**Provided information:**
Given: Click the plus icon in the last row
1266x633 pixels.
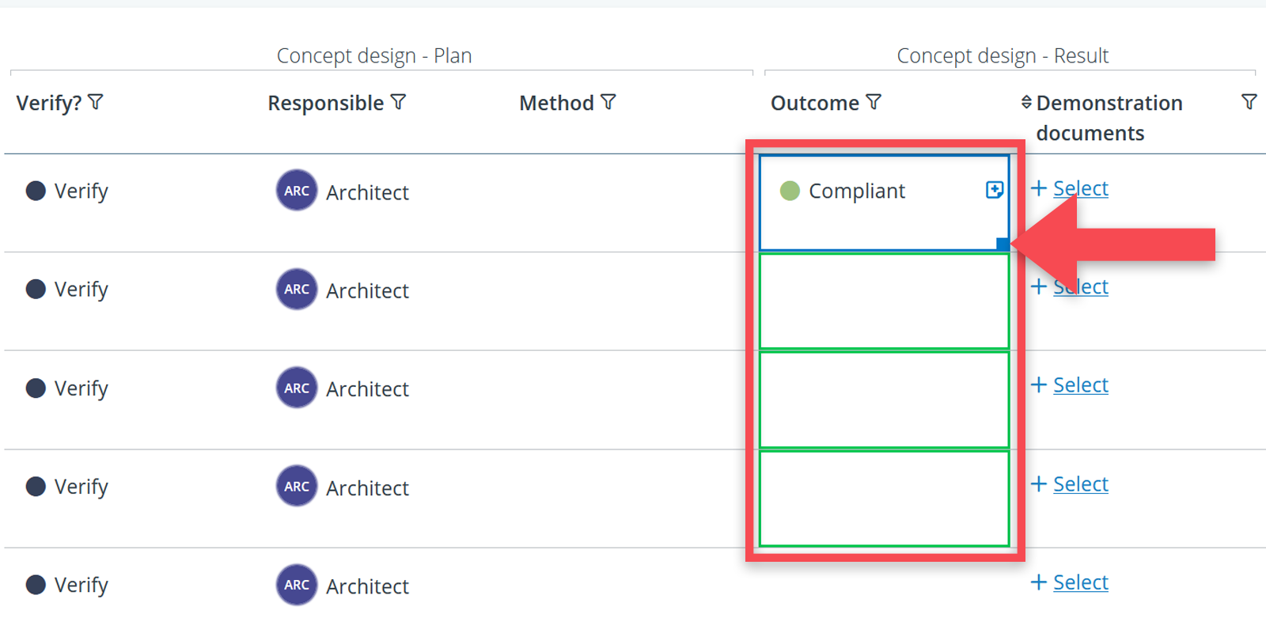Looking at the screenshot, I should click(1039, 582).
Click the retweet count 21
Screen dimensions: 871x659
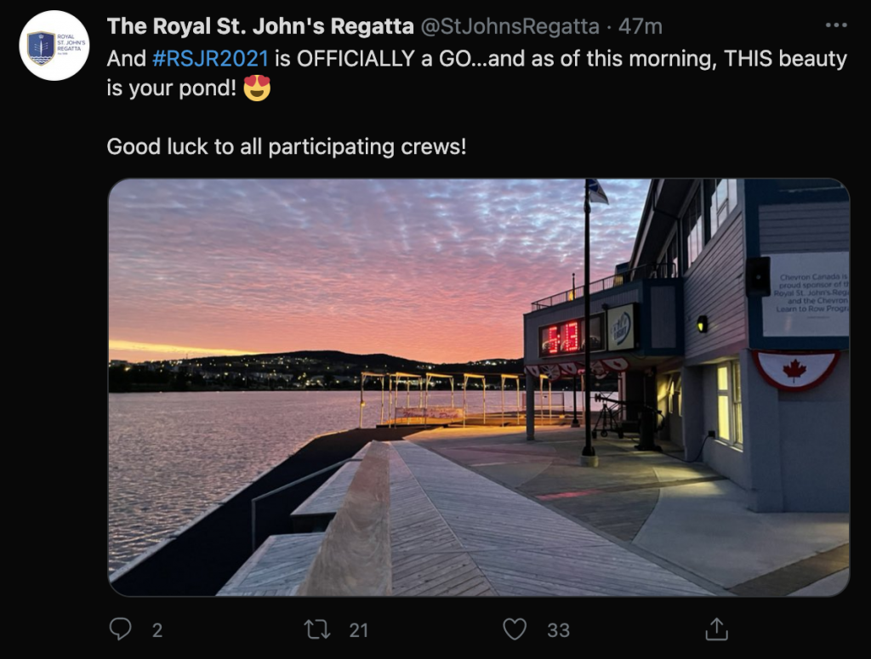(x=358, y=630)
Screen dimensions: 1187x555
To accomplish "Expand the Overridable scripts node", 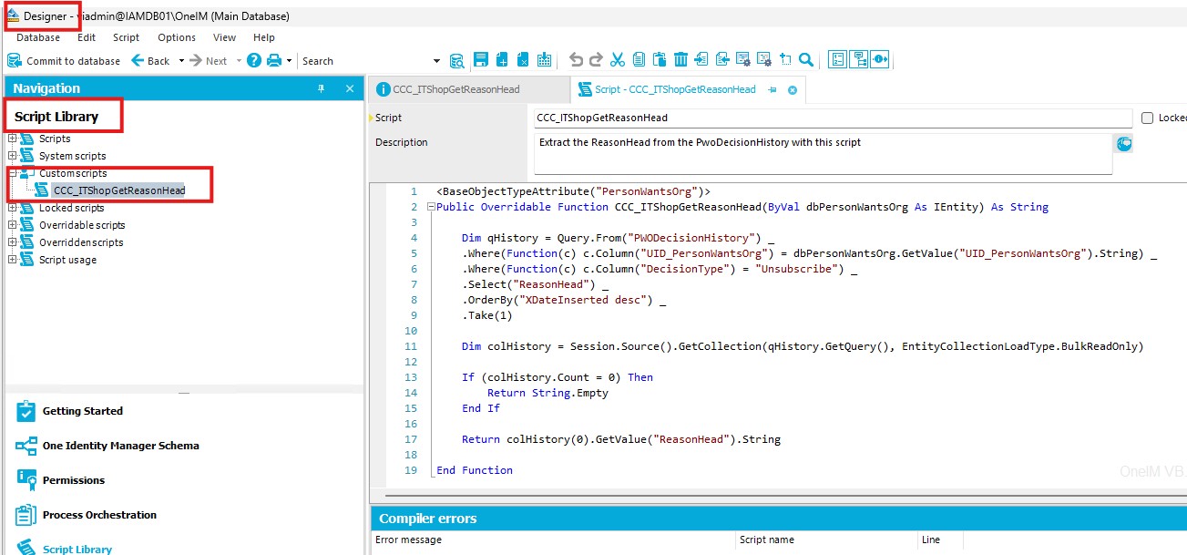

**Task brief:** Could you set down the records above exactly, skipping any picture?

**Exercise output:**
Given: Click the plus icon in the last row
1266x633 pixels.
Looking at the screenshot, I should click(1039, 582).
Click the retweet count 21
Screen dimensions: 871x659
(x=358, y=630)
Screen dimensions: 1187x555
To accomplish "Expand the Overridable scripts node", 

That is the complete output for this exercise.